Qualche professionista è finito anche in amministrazione pur di far fronte a tutte le incombenze. «Quasi tutte le aziende del torinese stanno lasciando a casa il personale interinale - sottolinea Marcello Daloiso, segretario Cisl dell’Asl Città di Torino. «Parliamo di centinaia di persone in meno, che rischiano di mettere in crisi i servizi.
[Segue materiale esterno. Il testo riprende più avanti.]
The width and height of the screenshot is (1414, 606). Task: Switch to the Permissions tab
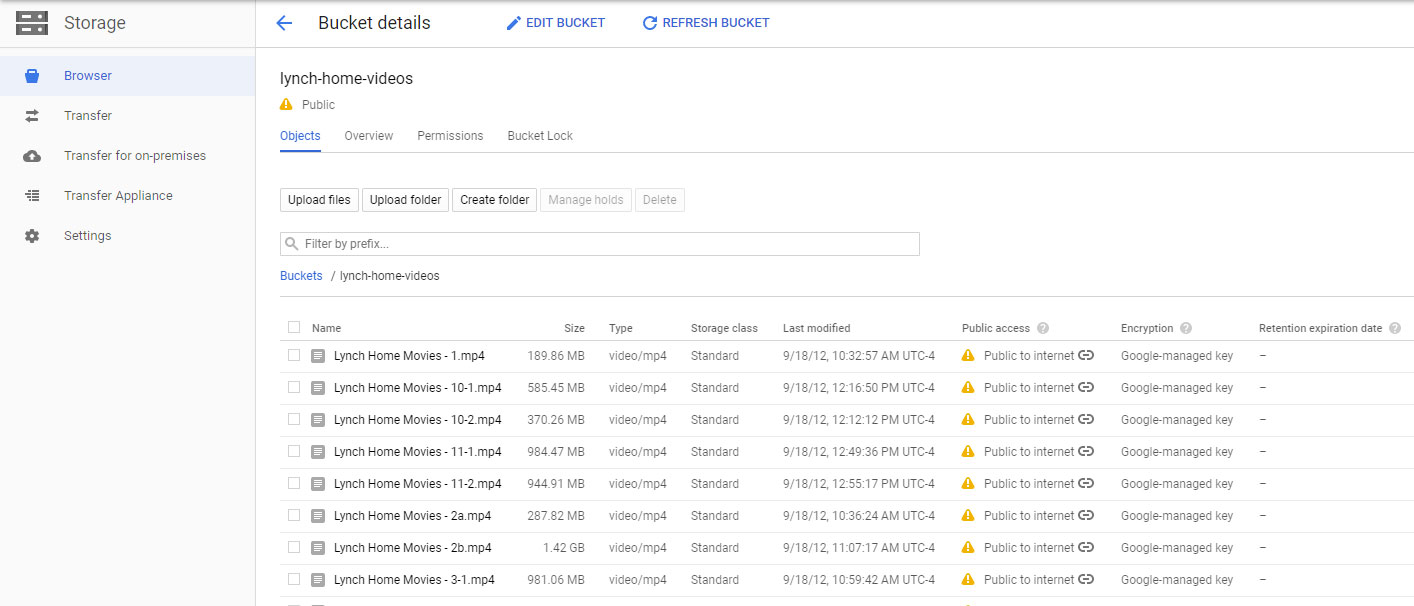click(450, 136)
A pagarne il costo saranno i pazienti». Anche i profughi provenienti dell’Ucraina rischiano di dover fare i conti con la carenza di personale della sanità pubblica. «Dieci sfollati hanno bisogno di dialisi» spiega un sanitario nel San Giovanni Bosco, dove il rapporto degli infermieri rispetto ai malati è già di uno a tre. «Se non si consolida il personale, fra tre anni avremo una situazione aggravata - avverte anche il segretario generale Uil Gianni Cortese -. Lo Stato deve ripianare il debito sulla sanità e la Regione dovrebbe usare il “decreto Calabria” per derogare ai tetti di spesa fino a un 10% in più».

E ancora Cortese: «Il rischio è di finire in commissariamento». Ricorda bene i canti dai balconi e quei “grazie” urlati durante la fase più acuta dell’emergenza il segretario generale Uil Fpl Uil Roberto Scassa. E oggi? «Se ne sono dimenticati» commenta amaramente.